J’aimerais aussi préciser une petite chose.

Il est tout à fait possible pour vous, qu’à un moment donné, vous n’appréciez pas ce que vous lirez sur le karma et les tendances fondamentales, car cela parle aussi de la souffrance.

Il est fréquent, en Occident, que nous n’aimions pas entendre parler de la souffrance. Je vous conseille de ne pas développer de peur quant à ce que vous entendrez ou lirez, et de ne pas dire : « Non, je n’en ai pas besoin ». N’abandonnez pas vos lectures !

Quand nous parlons du karma, des tendances habituelles, nous évoquons la souffrance du samsara, l’impermanence de la vie, c’est un fait. Quoi qu’il en soit, tenez-vous à cette lecture, allez au-delà du sentiment de dépréciation et vous verrez que, derrière cela, il y a un sens très profond.

Quand nous évoquons le karma et les tendances habituelles, de quoi parlons-nous ?

Nous parlons de la nature même du samsara. La nature même du samsara est souffrance. Nous y sommes toujours confrontés et quand nous lisons cela, nous avons peur. Ne craigniez rien, développez un esprit courageux et continuez la lecture pour approfondir l’essence même de la nature du samsara, de la nature de la souffrance car il y a vraiment un sens très profond derrière qui peut véritablement vous aider.

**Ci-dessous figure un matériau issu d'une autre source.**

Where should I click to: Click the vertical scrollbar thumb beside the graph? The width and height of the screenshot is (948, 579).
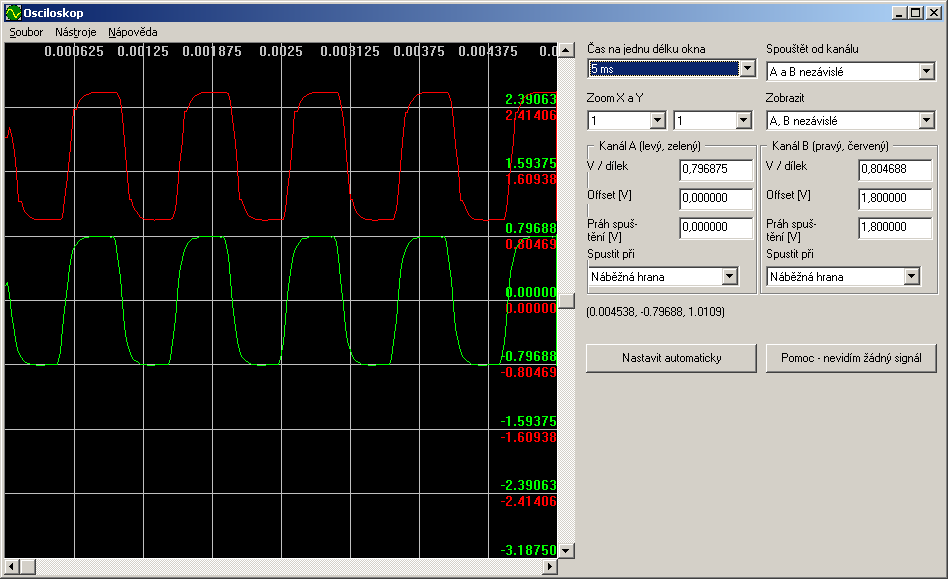[x=566, y=299]
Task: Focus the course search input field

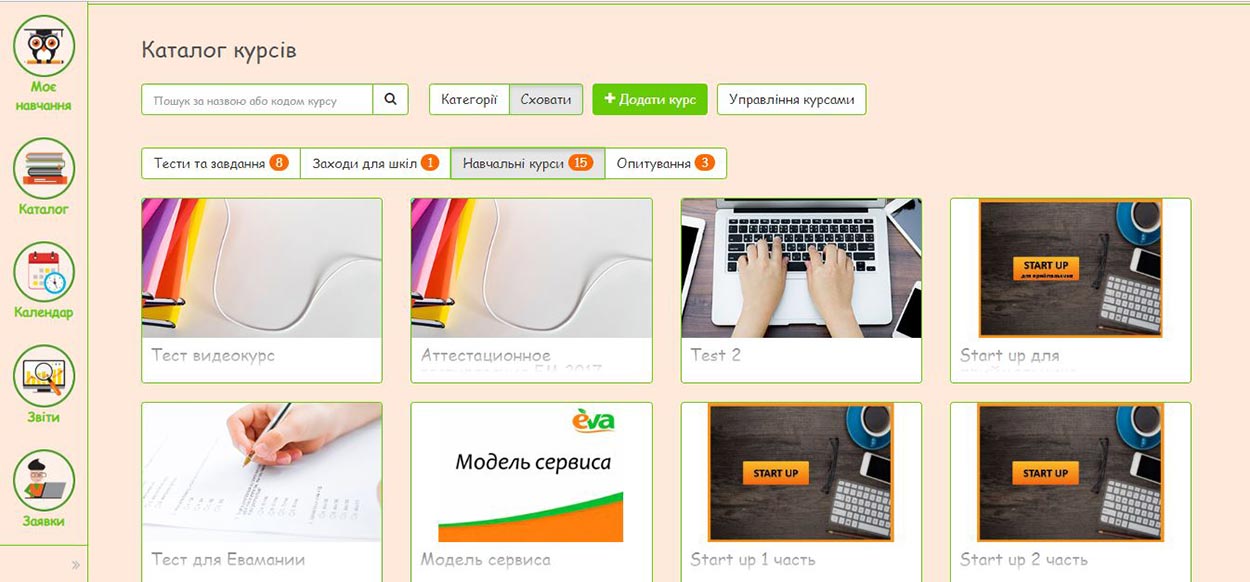Action: pyautogui.click(x=258, y=100)
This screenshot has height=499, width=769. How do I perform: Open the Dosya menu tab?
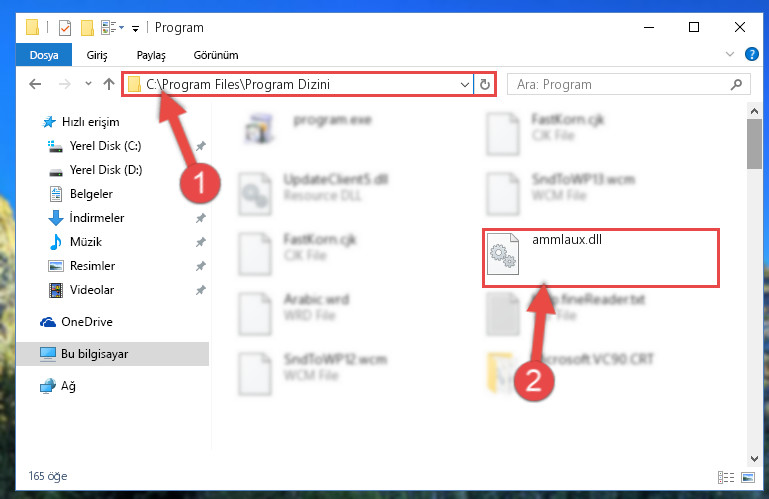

La nature même du samsara est souffrance, c’est un état de fait. Si nous avons un défaut et que quelqu’un vient vers nous et nous le signale, cela ne nous fait pas plaisir, nous pouvons même nous mettre en colère. Si nous en restons là, nous n’aurons de la lecture de la nature du samsara aucune compréhension. Mais si nous continuons malgré tout, peut-être que grâce à cette souffrance, nous allons pouvoir avoir une compréhension de ce qu’est réellement le bonheur.

Nous pouvons nous dire : « Actuellement, je vais bien, je suis heureux, je suis dans le bonheur, je ne pense pas à la souffrance, je n’ai pas besoin d’y penser ». Mais, en raison de l’impermanence, cet état va changer et lorsque la souffrance réapparaîtra, nous n’en aurons pas compris sa nature et nous n’aurons aucun moyen pour éviter de souffrir. Nous expérimenterons la souffrance sans rien pouvoir faire. Si nous essayons, lorsque nous sommes dans le bonheur, de comprendre ce qu’est véritablement cette souffrance, qu’elle en est sa nature, lorsqu’elle se manifestera, nous saurons quels moyens utiliser pour la dissiper.

Ce sont de simples conseils que je vous donne car nous avons peu de temps pour que nous puissions approfondir ensemble. Lisez de bons ouvrages du Dharma, qui nous permet de pouvoir maîtriser, de dompter l’ensemble de toutes nos émotions perturbatrices. Ces livres vous parleront de la loi de l’interdépendance, de la loi de cause à effet, de la loi du karma.

Le temps qui m’a été donné pour cette conférence est limité et je dois conclure. Je tiens à vous remercier d’avoir écouté ces propos sur le karma et les tendances fondamentales.